Der zweite Problem ist technischer Natur. Was bisherige Pläne für überschallschnelle Raumfahrtprojekte beendete, waren die nicht gelösten Temperaturprobleme. Schon das nur Mach 3 schnelle Flugzeug SR-71 heizt sich durch die Luftreibung um bis zu 500 K auf. Das ganze Flugzeug dehnt sich aus, was vor allem für die Entwicklung von Tanks die dann keine Risse bekommen, durften sehr problematisch war. Bei höheren Geschwindigkeiten wird dies noch extremer. Bei der X-33 konnte man trotz Verwendung von keramischen Materialen und Faserverbundwerkstoffen keine Lösung  finden, die gewichtsmäßig noch tolerierbar war. Die Haut hätte sich über 1200 °C aufgeheizt. Das war schließlich die Ursache für das Ende des Projektes wie auch eines parallel verfolgten Ansatzes von Lockheed. Der Ramjet selbst war nie das Problem.

Das zeigt das Problem. Theoretisch könnte man also erst mit einer Raketenstufe auf Mach 2-3 beschleunigen, dann den Ramjet einschalten und weiter beschleunigen. Wenn der Thermalstress das Erreichen von Mach 12 verhindert, muss man früher abbrechen. Mach 10 wurden ja schon erreicht (allerdings gingen diese unbemannten Flugkörper nach Erreichen des Rekords alle verloren, eine Bergung war nie vorgesehen, sodass man über ihren Zustand nichts weiß).

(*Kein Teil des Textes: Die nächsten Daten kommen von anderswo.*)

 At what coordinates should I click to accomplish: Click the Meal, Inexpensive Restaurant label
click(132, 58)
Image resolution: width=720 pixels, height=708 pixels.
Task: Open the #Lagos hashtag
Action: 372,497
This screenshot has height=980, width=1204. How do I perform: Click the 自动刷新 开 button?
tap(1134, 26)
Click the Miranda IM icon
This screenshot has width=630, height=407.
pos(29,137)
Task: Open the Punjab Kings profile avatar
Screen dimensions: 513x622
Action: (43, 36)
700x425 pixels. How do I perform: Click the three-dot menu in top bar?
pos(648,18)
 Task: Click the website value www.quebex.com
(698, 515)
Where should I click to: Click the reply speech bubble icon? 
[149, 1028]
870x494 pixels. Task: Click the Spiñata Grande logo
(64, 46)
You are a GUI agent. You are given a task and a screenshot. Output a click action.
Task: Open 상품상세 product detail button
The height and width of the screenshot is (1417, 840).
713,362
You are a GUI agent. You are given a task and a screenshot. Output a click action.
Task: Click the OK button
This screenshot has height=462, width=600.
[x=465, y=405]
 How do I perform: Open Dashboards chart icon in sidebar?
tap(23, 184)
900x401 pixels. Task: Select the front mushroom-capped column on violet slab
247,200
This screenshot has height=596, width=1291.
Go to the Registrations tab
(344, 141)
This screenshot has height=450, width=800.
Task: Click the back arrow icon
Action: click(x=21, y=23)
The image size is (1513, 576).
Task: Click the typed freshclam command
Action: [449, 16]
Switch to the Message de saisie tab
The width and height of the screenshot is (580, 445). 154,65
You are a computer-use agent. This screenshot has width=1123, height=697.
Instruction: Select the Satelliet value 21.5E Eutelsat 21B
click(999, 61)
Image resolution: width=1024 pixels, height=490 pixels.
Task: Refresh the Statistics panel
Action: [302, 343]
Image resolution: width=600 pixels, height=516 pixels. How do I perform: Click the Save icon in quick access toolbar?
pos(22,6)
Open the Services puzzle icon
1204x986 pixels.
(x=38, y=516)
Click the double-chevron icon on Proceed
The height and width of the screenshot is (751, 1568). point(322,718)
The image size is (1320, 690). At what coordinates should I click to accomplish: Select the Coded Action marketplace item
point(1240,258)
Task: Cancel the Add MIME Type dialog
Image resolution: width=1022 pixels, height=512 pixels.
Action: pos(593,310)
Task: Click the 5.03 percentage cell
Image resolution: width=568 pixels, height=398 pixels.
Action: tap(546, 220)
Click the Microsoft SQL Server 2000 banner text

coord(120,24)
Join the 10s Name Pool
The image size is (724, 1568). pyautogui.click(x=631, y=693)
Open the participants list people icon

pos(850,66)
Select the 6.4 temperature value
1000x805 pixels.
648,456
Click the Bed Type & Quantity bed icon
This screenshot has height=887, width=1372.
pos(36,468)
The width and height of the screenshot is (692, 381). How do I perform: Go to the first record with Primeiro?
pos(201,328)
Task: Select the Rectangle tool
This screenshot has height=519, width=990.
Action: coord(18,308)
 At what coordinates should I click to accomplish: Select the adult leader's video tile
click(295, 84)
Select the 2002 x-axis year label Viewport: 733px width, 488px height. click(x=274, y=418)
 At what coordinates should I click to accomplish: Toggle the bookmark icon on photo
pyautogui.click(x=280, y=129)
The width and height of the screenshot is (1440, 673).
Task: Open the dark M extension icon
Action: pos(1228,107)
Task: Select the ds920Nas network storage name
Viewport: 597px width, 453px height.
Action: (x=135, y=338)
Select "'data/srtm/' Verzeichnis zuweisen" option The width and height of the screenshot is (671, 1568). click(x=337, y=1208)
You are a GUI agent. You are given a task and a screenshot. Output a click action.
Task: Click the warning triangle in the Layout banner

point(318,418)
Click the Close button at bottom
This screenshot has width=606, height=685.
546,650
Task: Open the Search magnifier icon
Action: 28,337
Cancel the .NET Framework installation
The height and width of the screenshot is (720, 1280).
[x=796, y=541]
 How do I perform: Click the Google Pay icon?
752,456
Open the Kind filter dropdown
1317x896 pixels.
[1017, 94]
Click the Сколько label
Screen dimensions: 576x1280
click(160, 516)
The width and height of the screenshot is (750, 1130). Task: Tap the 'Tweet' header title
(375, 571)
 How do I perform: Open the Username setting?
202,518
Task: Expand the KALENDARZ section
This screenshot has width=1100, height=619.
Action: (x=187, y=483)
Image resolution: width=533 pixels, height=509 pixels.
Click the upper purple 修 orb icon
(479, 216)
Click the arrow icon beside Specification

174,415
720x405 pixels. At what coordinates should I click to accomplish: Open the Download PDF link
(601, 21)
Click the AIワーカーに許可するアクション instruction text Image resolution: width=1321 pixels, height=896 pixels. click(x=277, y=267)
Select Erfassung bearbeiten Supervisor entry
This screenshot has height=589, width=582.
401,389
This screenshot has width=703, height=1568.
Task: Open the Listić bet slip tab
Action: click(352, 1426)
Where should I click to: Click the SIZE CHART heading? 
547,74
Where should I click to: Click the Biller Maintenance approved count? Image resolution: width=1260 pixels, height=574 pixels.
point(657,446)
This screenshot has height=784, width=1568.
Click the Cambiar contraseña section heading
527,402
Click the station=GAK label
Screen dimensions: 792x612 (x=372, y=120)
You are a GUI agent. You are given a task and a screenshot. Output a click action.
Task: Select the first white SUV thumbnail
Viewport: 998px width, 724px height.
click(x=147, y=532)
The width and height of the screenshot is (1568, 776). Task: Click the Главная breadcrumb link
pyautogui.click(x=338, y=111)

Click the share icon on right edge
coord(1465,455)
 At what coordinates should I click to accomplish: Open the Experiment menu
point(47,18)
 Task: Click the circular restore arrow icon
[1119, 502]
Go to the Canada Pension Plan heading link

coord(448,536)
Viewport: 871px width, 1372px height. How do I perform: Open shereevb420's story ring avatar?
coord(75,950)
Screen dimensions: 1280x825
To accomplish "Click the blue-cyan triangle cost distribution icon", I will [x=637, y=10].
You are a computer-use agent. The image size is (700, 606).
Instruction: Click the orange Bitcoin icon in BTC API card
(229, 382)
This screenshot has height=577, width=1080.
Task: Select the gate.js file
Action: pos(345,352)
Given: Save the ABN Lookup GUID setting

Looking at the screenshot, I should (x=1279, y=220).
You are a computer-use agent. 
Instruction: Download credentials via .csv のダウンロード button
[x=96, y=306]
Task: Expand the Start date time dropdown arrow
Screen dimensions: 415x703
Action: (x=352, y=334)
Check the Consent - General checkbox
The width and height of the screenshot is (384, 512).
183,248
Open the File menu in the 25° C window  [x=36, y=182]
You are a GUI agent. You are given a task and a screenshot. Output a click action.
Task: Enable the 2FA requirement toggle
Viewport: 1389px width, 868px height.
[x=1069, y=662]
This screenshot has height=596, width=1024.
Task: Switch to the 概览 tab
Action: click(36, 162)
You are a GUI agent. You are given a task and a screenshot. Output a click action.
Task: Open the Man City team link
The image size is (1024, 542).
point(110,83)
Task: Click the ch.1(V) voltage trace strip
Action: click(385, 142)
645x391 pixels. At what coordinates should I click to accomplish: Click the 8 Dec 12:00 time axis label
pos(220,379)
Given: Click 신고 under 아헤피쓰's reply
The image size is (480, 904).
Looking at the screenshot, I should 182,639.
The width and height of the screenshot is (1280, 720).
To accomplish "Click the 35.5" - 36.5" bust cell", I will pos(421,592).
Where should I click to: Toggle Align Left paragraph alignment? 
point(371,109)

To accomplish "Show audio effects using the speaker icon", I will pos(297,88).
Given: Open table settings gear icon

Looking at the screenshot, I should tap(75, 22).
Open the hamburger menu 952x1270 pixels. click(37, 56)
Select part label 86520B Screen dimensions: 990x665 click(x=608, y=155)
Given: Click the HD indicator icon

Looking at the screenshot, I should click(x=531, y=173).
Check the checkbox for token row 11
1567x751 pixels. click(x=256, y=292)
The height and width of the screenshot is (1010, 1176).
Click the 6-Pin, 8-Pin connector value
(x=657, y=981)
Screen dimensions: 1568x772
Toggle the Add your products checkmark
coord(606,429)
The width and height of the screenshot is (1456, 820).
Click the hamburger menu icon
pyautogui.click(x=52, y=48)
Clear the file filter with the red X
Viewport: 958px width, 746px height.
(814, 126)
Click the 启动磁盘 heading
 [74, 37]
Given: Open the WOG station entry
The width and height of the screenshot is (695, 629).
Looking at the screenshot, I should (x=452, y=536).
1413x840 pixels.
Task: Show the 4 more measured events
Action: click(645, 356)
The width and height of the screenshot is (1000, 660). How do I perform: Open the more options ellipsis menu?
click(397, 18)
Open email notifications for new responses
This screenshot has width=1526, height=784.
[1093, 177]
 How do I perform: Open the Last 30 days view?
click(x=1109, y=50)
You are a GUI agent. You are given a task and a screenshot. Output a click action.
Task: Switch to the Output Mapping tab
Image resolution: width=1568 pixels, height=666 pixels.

Den Rest bis zur Orbitgeschwindigkeit und einen Großteil der Gravitationsverluste (bei den bisherigen Tests war in 33 km Höhe Schluss – bei zu geringer Luftdichte kann auch der Ramjet nicht weiter beschleunigen) muss die Oberstufe aufbringen, die dann etwa 6 km/s aufbringen muss. 3 km/s schaffen die ersten beiden Stufen.
Für mich ist das ein einsichtiger Grund – man tauscht eine Raketenstufe durch zwei Stufen ein nur um ein Drittel der Zielgeschwindigkeit zu erreichen, Man hat einen Riesenaufwand und trotzdem muss die Oberstufe noch mehr als doppelt so viel Arbeit leisten. Anders als bei einer Rakete trägt die Unterstufe, wenn höhere Geschwindigkeiten erreicht werden müssen, auch nichts bei – es ist immer bei Mach 10 Schluss, egal wie schwer die Oberstufe ist. Das sind gravierende Nachteile. Da erscheint es einfacher eine normale Raketenstufe mit Flügeln und einem Düsentriebwerk auszustatten und wenn sie nach einem ballistischen Flug wieder in die Troposphäre Eintritt diesen in Betrieb zu nehmen und bei einem Flugplatz zu landen. Entsprechende Konzepte gab es ja auch wie die Baikal oder der LFBB.